# Problem to solve:
With both ends included, repeat exactly the lines of the entries below from the one containing "You are a GUI agent. The screenshot is 1024×1366." down to the one containing "[2024] (849, 560)", and no others.

# Source data:
<<<<

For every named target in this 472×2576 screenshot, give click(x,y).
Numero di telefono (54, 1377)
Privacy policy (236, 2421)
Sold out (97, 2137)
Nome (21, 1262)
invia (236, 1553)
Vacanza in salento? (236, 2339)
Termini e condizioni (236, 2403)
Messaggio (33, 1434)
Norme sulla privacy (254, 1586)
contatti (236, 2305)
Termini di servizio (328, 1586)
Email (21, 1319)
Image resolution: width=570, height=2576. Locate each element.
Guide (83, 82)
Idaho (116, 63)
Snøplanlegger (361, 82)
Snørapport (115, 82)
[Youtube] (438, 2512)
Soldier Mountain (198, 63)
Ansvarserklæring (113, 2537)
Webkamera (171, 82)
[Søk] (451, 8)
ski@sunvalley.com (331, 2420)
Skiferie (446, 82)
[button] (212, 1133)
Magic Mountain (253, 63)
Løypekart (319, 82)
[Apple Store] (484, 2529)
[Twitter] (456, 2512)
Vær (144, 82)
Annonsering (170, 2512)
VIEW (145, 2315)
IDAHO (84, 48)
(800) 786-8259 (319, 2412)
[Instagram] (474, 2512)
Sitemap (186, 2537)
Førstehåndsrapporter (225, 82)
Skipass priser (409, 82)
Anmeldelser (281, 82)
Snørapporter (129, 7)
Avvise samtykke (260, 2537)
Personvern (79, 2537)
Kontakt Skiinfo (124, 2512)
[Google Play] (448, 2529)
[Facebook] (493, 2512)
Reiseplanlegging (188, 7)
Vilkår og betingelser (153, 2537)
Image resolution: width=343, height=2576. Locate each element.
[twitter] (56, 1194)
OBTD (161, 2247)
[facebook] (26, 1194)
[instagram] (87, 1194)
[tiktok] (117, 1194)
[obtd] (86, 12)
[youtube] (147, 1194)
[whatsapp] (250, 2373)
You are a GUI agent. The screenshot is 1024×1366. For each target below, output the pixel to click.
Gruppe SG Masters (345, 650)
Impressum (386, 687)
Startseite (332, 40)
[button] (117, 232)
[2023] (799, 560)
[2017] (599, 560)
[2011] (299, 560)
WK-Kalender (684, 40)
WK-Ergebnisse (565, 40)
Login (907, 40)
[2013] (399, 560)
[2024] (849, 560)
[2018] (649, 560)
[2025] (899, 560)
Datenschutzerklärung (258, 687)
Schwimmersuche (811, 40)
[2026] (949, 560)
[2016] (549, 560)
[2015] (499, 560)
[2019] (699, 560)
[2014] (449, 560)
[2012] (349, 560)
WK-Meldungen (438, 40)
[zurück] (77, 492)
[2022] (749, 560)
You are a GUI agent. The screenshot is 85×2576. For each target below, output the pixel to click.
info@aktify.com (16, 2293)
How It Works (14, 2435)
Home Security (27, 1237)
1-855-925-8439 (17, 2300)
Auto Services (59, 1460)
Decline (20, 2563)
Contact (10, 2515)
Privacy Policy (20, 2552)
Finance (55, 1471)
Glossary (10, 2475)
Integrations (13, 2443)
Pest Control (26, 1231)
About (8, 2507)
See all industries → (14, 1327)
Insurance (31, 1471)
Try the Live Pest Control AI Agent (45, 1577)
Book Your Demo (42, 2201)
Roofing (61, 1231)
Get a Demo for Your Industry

>>>>

# Completed exercise:
You are a GUI agent. The screenshot is 1024×1366. For each target below, output the pixel to click.
Gruppe SG Masters (345, 650)
Impressum (386, 687)
Startseite (332, 40)
[button] (117, 232)
[2023] (799, 560)
[2017] (599, 560)
[2011] (299, 560)
WK-Kalender (684, 40)
WK-Ergebnisse (565, 40)
Login (907, 40)
[2013] (399, 560)
[2024] (849, 560)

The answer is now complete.